Enquanto buscava as conchas bronzeadas de vieira, que estão colocadas no piso das calçadas, sinalizando o caminho para fora da cidade, pude conhecer alguns dos mais emblemáticos monumentos, além de lugares que fazem a fama dessa urbe como, por exemplo:

A estátua “Cullis Monumentales” (um enorme trazeiro) situado na rua Pelayo, em frente ao Teatro Campoamor, o “Monumento a la Concordia” (um grupo de 3 homens e 4 mulheres totalmente nus, um deles com o braço levantado, portando um pergaminho), fincado na Plaza del Carbavón, a igreja de San Juan, “El Real” (entre as ruas Campoamor, Dr.
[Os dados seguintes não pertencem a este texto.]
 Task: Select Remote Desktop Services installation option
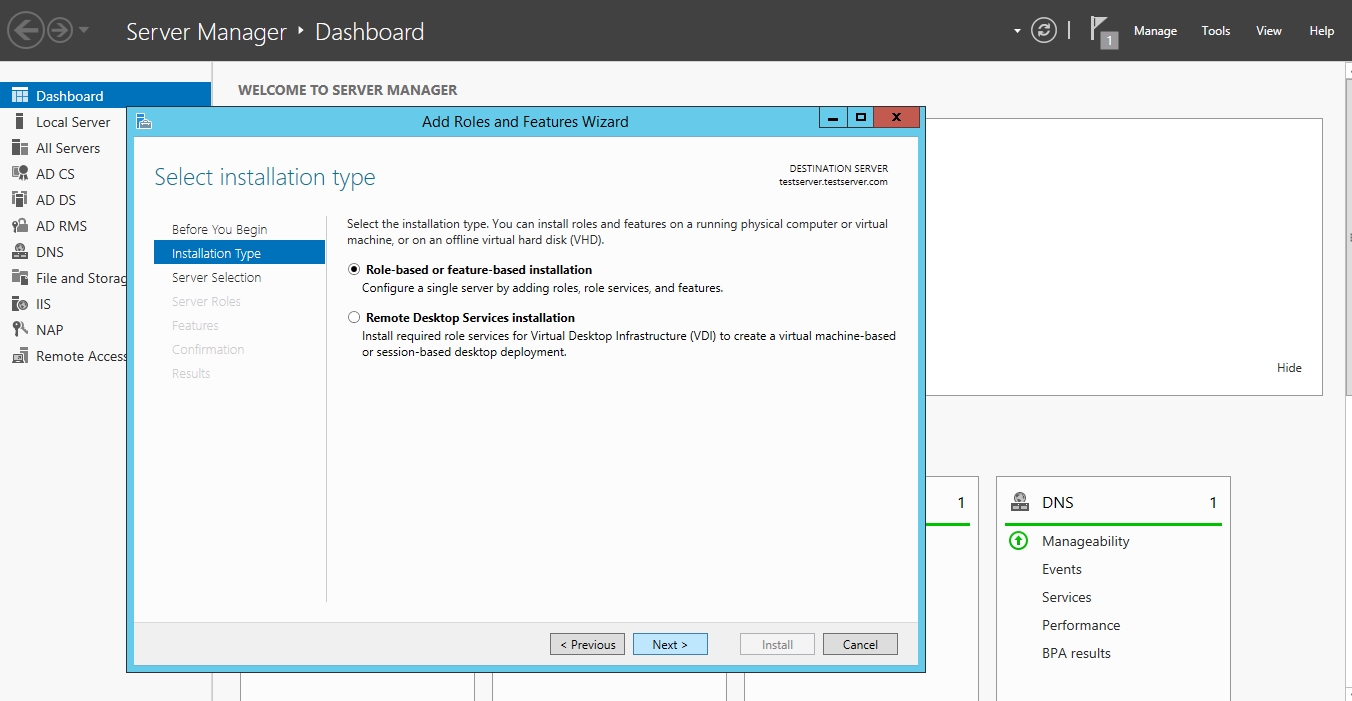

Casal e Melquiades Alvarez), convertido em um dos mais charmosos templos históricos asturianos, destacando-se seu atrativo exterior, por sua variedade policromática, dentre outros.

Fazia muito frio naquele dia, assim à noite eu optei por descansar e me preparar para o novo Caminho que iria iniciar.

Assim, depois de um singelo lanche regado a alguns copos de vinho, fui dormir.

 Peregrinos alemães em Oviedo que, como eu, iniciariam o Caminho Primitivo no dia seguinte.

IMPRESSÃO PESSOAL – Uma jornada curta, mas com algumas elevações importantes de serem vencidas, porém, sempre em meio a muito verde e bucólicas paisagens. Contudo, salvo pequenos trechos, quase 2/3 do percurso transcorre sobre piso asfáltico, o que contribui para desgastar sobremaneira o caminhante. No global, uma das etapas mais tranquilas do “Caminho del Salvador”, que eu encerrava naquela data.